■ RECORDS FOR PROCESSING
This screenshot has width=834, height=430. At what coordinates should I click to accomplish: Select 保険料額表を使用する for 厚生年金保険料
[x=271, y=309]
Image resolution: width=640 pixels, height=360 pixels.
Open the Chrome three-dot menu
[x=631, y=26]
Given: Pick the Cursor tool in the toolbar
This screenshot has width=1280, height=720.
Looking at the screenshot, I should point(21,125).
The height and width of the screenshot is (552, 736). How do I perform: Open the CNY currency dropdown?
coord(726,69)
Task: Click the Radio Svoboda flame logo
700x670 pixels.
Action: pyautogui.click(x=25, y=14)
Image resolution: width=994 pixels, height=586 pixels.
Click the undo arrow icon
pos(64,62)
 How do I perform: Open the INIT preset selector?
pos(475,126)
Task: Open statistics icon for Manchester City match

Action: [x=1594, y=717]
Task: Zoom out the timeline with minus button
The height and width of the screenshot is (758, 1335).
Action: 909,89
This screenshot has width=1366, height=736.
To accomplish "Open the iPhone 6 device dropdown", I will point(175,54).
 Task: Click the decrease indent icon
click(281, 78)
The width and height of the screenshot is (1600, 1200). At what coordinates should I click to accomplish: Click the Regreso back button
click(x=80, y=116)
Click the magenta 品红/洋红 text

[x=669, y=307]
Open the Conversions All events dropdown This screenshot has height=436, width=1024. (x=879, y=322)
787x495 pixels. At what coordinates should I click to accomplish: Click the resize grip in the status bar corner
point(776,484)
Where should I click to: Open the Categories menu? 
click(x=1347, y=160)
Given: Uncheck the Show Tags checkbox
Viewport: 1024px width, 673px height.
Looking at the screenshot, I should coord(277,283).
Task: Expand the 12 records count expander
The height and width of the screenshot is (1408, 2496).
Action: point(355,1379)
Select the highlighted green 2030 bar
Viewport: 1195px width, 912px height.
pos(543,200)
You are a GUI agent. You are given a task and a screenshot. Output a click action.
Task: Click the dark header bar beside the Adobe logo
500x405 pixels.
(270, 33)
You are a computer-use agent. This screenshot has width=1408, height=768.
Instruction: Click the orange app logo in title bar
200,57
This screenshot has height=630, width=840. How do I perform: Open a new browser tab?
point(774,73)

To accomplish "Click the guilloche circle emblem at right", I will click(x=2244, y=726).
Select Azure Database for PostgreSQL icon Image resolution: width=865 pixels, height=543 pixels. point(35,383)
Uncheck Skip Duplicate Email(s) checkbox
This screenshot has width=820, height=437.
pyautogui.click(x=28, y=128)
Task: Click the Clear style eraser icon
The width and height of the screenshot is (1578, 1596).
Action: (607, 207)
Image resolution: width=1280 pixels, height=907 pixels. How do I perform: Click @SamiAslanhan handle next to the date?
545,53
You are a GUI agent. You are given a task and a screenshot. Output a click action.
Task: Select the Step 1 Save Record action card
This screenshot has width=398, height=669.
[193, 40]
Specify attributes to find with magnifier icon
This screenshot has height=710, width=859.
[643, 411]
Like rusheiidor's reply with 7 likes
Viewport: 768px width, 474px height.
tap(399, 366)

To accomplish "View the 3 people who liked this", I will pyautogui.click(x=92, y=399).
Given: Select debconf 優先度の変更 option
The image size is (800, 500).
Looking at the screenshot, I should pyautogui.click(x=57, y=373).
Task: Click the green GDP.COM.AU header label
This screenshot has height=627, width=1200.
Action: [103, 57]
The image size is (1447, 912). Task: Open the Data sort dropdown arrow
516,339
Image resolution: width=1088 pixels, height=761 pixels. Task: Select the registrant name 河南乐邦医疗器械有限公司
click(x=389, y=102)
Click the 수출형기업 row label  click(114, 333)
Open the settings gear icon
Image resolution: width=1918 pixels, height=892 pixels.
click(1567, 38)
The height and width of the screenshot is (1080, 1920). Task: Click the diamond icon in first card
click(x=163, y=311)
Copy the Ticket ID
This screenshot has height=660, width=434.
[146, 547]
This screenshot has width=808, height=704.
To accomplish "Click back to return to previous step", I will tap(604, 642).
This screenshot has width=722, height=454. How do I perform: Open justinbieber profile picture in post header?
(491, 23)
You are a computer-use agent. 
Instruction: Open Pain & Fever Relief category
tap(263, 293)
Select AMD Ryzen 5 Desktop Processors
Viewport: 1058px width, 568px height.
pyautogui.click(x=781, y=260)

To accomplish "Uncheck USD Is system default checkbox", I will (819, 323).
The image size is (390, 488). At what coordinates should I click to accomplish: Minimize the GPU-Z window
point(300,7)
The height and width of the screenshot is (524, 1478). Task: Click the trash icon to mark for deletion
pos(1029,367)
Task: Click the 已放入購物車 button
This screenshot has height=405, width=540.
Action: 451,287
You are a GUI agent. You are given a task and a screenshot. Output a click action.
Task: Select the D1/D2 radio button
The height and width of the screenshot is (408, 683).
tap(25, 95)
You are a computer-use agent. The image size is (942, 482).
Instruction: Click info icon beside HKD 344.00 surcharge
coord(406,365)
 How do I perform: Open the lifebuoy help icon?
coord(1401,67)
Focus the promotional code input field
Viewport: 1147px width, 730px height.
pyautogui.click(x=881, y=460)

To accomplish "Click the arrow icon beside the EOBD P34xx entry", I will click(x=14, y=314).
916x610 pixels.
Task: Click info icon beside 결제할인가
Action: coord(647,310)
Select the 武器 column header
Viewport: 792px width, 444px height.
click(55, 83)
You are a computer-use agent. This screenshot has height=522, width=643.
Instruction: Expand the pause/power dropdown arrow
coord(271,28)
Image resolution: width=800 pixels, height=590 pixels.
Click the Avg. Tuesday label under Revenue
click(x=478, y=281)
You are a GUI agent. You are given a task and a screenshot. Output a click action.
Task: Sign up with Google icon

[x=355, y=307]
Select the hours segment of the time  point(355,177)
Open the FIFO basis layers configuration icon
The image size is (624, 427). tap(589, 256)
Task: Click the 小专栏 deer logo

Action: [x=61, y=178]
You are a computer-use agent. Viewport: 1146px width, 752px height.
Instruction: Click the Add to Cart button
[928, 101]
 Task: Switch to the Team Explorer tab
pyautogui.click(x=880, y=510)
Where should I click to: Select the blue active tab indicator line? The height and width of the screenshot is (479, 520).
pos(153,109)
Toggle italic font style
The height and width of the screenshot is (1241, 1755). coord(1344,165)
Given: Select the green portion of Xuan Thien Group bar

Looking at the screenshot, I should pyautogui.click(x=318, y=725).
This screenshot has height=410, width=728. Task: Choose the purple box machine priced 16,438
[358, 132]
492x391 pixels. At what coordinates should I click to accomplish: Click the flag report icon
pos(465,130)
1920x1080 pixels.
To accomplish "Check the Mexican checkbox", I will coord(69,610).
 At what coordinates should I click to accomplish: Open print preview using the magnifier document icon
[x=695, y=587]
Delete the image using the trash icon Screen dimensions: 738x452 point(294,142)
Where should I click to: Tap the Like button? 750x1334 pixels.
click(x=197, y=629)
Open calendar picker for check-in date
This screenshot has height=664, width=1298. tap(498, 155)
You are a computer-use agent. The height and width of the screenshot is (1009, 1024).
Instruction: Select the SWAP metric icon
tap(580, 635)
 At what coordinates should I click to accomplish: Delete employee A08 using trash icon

■ TASK PROMPT
Go through the records and copy each one exactly.

■ YOUR RESPONSE
This screenshot has width=834, height=430. At what coordinates should I click to accomplish: Select 保険料額表を使用する for 厚生年金保険料
[x=271, y=309]
Image resolution: width=640 pixels, height=360 pixels.
Open the Chrome three-dot menu
[x=631, y=26]
Given: Pick the Cursor tool in the toolbar
This screenshot has width=1280, height=720.
Looking at the screenshot, I should point(21,125).
The height and width of the screenshot is (552, 736). How do I perform: Open the CNY currency dropdown?
coord(726,69)
Task: Click the Radio Svoboda flame logo
700x670 pixels.
Action: pyautogui.click(x=25, y=14)
Image resolution: width=994 pixels, height=586 pixels.
Click the undo arrow icon
pos(64,62)
 How do I perform: Open the INIT preset selector?
pos(475,126)
Task: Open statistics icon for Manchester City match

Action: [x=1594, y=717]
Task: Zoom out the timeline with minus button
The height and width of the screenshot is (758, 1335).
Action: 909,89
This screenshot has width=1366, height=736.
To accomplish "Open the iPhone 6 device dropdown", I will point(175,54).
 Task: Click the decrease indent icon
click(281, 78)
The width and height of the screenshot is (1600, 1200). At what coordinates should I click to accomplish: Click the Regreso back button
click(x=80, y=116)
Click the magenta 品红/洋红 text

[x=669, y=307]
Open the Conversions All events dropdown This screenshot has height=436, width=1024. (x=879, y=322)
787x495 pixels. At what coordinates should I click to accomplish: Click the resize grip in the status bar corner
point(776,484)
Where should I click to: Open the Categories menu? 
click(x=1347, y=160)
Given: Uncheck the Show Tags checkbox
Viewport: 1024px width, 673px height.
Looking at the screenshot, I should coord(277,283).
Task: Expand the 12 records count expander
The height and width of the screenshot is (1408, 2496).
Action: point(355,1379)
Select the highlighted green 2030 bar
Viewport: 1195px width, 912px height.
pos(543,200)
You are a GUI agent. You are given a task and a screenshot. Output a click action.
Task: Click the dark header bar beside the Adobe logo
500x405 pixels.
(270, 33)
You are a computer-use agent. This screenshot has width=1408, height=768.
Instruction: Click the orange app logo in title bar
200,57
This screenshot has height=630, width=840. How do I perform: Open a new browser tab?
point(774,73)

To accomplish "Click the guilloche circle emblem at right", I will click(x=2244, y=726).
Select Azure Database for PostgreSQL icon Image resolution: width=865 pixels, height=543 pixels. point(35,383)
Uncheck Skip Duplicate Email(s) checkbox
This screenshot has width=820, height=437.
pyautogui.click(x=28, y=128)
Task: Click the Clear style eraser icon
The width and height of the screenshot is (1578, 1596).
Action: (607, 207)
Image resolution: width=1280 pixels, height=907 pixels. How do I perform: Click @SamiAslanhan handle next to the date?
545,53
You are a GUI agent. You are given a task and a screenshot. Output a click action.
Task: Select the Step 1 Save Record action card
This screenshot has width=398, height=669.
[193, 40]
Specify attributes to find with magnifier icon
This screenshot has height=710, width=859.
[643, 411]
Like rusheiidor's reply with 7 likes
Viewport: 768px width, 474px height.
tap(399, 366)

To accomplish "View the 3 people who liked this", I will pyautogui.click(x=92, y=399).
Given: Select debconf 優先度の変更 option
The image size is (800, 500).
Looking at the screenshot, I should pyautogui.click(x=57, y=373).
Task: Click the green GDP.COM.AU header label
This screenshot has height=627, width=1200.
Action: [103, 57]
The image size is (1447, 912). Task: Open the Data sort dropdown arrow
516,339
Image resolution: width=1088 pixels, height=761 pixels. Task: Select the registrant name 河南乐邦医疗器械有限公司
click(x=389, y=102)
Click the 수출형기업 row label  click(114, 333)
Open the settings gear icon
Image resolution: width=1918 pixels, height=892 pixels.
click(1567, 38)
The height and width of the screenshot is (1080, 1920). Task: Click the diamond icon in first card
click(x=163, y=311)
Copy the Ticket ID
This screenshot has height=660, width=434.
[146, 547]
This screenshot has width=808, height=704.
To accomplish "Click back to return to previous step", I will tap(604, 642).
This screenshot has width=722, height=454. How do I perform: Open justinbieber profile picture in post header?
(491, 23)
You are a computer-use agent. 
Instruction: Open Pain & Fever Relief category
tap(263, 293)
Select AMD Ryzen 5 Desktop Processors
Viewport: 1058px width, 568px height.
pyautogui.click(x=781, y=260)

To accomplish "Uncheck USD Is system default checkbox", I will (819, 323).
The image size is (390, 488). At what coordinates should I click to accomplish: Minimize the GPU-Z window
point(300,7)
The height and width of the screenshot is (524, 1478). Task: Click the trash icon to mark for deletion
pos(1029,367)
Task: Click the 已放入購物車 button
This screenshot has height=405, width=540.
Action: 451,287
You are a GUI agent. You are given a task and a screenshot. Output a click action.
Task: Select the D1/D2 radio button
The height and width of the screenshot is (408, 683).
tap(25, 95)
You are a computer-use agent. The image size is (942, 482).
Instruction: Click info icon beside HKD 344.00 surcharge
coord(406,365)
 How do I perform: Open the lifebuoy help icon?
coord(1401,67)
Focus the promotional code input field
Viewport: 1147px width, 730px height.
pyautogui.click(x=881, y=460)

To accomplish "Click the arrow icon beside the EOBD P34xx entry", I will click(x=14, y=314).
916x610 pixels.
Task: Click info icon beside 결제할인가
Action: coord(647,310)
Select the 武器 column header
Viewport: 792px width, 444px height.
click(55, 83)
You are a computer-use agent. This screenshot has height=522, width=643.
Instruction: Expand the pause/power dropdown arrow
coord(271,28)
Image resolution: width=800 pixels, height=590 pixels.
Click the Avg. Tuesday label under Revenue
click(x=478, y=281)
You are a GUI agent. You are given a task and a screenshot. Output a click action.
Task: Sign up with Google icon

[x=355, y=307]
Select the hours segment of the time  point(355,177)
Open the FIFO basis layers configuration icon
The image size is (624, 427). tap(589, 256)
Task: Click the 小专栏 deer logo

Action: [x=61, y=178]
You are a computer-use agent. Viewport: 1146px width, 752px height.
Instruction: Click the Add to Cart button
[928, 101]
 Task: Switch to the Team Explorer tab
pyautogui.click(x=880, y=510)
Where should I click to: Select the blue active tab indicator line? The height and width of the screenshot is (479, 520).
pos(153,109)
Toggle italic font style
The height and width of the screenshot is (1241, 1755). coord(1344,165)
Given: Select the green portion of Xuan Thien Group bar

Looking at the screenshot, I should pyautogui.click(x=318, y=725).
This screenshot has height=410, width=728. Task: Choose the purple box machine priced 16,438
[358, 132]
492x391 pixels. At what coordinates should I click to accomplish: Click the flag report icon
pos(465,130)
1920x1080 pixels.
To accomplish "Check the Mexican checkbox", I will coord(69,610).
 At what coordinates should I click to accomplish: Open print preview using the magnifier document icon
[x=695, y=587]
Delete the image using the trash icon Screen dimensions: 738x452 point(294,142)
Where should I click to: Tap the Like button? 750x1334 pixels.
click(x=197, y=629)
Open calendar picker for check-in date
This screenshot has height=664, width=1298. tap(498, 155)
You are a computer-use agent. The height and width of the screenshot is (1009, 1024).
Instruction: Select the SWAP metric icon
tap(580, 635)
 At what coordinates should I click to accomplish: Delete employee A08 using trash icon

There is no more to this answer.